▶ [Problem statement]:
Pull out every line below holding the word "chart".

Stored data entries
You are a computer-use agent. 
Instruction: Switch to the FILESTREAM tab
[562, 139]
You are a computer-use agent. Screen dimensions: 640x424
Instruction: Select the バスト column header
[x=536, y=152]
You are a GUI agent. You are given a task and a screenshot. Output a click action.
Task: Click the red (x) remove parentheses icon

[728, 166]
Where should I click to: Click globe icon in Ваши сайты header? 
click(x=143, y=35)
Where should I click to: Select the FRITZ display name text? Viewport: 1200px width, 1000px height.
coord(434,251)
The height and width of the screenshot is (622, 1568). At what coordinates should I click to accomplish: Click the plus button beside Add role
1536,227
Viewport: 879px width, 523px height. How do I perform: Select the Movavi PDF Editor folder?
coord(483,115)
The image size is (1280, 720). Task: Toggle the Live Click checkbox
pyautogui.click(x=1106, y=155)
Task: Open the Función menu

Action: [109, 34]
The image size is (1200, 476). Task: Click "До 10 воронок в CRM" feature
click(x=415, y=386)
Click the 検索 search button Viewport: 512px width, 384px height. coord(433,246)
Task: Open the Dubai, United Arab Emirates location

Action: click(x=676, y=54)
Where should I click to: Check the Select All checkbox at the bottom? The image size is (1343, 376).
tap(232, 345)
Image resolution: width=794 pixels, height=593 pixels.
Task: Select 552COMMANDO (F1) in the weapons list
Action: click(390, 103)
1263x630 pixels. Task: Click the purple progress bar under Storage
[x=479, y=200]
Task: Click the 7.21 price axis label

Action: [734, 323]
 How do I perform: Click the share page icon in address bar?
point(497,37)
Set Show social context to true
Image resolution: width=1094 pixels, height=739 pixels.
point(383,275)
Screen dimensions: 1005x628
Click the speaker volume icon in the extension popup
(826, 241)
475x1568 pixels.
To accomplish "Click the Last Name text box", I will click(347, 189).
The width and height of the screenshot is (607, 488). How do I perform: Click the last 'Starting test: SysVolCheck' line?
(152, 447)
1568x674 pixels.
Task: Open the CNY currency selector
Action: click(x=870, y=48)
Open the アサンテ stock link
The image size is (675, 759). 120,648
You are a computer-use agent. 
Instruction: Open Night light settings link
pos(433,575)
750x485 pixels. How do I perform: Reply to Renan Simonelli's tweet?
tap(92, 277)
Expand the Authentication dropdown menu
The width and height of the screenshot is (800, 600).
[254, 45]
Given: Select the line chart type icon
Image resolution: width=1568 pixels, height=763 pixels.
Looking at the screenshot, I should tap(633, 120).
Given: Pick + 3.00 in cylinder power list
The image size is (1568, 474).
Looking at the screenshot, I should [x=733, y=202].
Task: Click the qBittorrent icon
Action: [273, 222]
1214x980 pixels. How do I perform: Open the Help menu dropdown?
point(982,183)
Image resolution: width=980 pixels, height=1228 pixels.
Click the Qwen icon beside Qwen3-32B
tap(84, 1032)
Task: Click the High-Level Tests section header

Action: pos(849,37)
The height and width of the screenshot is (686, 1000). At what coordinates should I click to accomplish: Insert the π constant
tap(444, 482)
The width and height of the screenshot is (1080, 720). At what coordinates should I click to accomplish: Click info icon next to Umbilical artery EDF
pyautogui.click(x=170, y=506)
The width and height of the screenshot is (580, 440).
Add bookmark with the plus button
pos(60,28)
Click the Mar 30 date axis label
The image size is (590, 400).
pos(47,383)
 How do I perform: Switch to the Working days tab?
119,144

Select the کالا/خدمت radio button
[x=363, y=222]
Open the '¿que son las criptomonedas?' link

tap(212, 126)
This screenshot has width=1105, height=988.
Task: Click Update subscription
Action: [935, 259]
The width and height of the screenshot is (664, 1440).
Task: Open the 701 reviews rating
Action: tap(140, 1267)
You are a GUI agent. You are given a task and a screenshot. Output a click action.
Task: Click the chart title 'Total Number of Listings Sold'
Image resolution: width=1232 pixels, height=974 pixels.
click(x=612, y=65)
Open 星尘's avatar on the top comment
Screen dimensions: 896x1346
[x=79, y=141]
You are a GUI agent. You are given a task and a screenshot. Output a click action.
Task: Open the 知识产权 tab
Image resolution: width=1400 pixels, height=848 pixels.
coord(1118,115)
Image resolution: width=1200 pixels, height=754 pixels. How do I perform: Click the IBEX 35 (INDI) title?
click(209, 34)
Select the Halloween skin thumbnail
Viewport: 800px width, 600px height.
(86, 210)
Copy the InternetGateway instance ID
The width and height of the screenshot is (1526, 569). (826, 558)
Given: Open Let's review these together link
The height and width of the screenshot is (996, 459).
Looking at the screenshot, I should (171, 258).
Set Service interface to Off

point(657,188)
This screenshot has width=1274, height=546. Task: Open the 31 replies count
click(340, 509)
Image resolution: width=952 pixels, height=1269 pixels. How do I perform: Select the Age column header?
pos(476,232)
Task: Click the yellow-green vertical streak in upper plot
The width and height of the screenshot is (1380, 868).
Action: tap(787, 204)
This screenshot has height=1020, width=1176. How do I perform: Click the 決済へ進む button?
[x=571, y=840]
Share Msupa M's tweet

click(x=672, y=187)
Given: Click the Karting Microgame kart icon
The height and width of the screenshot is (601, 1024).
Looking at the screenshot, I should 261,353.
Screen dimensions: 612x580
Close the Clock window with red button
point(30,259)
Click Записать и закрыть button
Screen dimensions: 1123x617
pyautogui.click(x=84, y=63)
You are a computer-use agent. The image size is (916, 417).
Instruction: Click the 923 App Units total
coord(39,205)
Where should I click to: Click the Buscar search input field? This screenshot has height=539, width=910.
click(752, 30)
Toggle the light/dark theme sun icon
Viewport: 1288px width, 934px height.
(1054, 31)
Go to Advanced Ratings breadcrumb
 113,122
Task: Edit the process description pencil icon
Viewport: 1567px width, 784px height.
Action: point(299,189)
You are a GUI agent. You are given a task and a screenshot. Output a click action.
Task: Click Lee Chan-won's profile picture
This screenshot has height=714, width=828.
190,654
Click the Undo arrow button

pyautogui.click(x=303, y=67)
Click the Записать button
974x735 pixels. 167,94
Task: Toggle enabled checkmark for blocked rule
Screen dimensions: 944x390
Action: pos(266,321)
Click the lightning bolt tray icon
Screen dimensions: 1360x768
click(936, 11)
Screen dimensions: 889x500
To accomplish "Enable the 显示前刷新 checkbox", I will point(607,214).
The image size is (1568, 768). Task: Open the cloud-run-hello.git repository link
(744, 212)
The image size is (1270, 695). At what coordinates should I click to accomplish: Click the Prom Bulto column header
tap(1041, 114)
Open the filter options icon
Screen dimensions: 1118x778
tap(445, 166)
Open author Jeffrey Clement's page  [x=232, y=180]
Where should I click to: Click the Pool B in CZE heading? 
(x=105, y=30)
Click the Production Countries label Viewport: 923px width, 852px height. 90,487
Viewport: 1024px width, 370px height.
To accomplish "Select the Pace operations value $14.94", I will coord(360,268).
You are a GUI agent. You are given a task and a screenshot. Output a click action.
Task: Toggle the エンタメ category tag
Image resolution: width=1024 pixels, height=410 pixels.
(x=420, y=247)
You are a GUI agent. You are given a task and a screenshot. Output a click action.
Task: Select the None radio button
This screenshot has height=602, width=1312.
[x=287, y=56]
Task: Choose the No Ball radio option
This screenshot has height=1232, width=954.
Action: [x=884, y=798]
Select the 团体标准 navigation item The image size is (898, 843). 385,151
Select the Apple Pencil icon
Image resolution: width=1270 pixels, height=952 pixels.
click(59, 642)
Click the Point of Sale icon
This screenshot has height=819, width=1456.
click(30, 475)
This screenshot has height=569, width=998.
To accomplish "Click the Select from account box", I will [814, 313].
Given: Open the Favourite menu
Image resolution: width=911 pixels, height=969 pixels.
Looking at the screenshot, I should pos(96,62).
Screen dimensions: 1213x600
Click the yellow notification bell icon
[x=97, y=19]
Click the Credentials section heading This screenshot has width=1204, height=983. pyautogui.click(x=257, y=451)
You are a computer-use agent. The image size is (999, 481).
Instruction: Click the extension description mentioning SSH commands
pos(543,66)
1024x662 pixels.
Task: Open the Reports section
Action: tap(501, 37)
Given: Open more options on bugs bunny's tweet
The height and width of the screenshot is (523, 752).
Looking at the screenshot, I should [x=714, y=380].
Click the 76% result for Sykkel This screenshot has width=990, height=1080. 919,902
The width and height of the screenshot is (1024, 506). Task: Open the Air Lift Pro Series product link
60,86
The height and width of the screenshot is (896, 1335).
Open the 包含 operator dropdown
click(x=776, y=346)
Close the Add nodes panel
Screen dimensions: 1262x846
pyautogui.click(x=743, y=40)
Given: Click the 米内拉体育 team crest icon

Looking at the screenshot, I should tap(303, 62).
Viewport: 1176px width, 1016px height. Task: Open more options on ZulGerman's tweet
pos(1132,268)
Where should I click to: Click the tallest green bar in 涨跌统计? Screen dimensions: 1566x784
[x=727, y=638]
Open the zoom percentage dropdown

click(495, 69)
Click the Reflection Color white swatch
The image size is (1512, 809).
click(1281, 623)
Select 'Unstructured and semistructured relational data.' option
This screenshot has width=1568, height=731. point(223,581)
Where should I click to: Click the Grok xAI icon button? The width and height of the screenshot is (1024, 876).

▶ [Task response]:
Given: Select the line chart type icon
Task: Click the chart title 'Total Number of Listings Sold'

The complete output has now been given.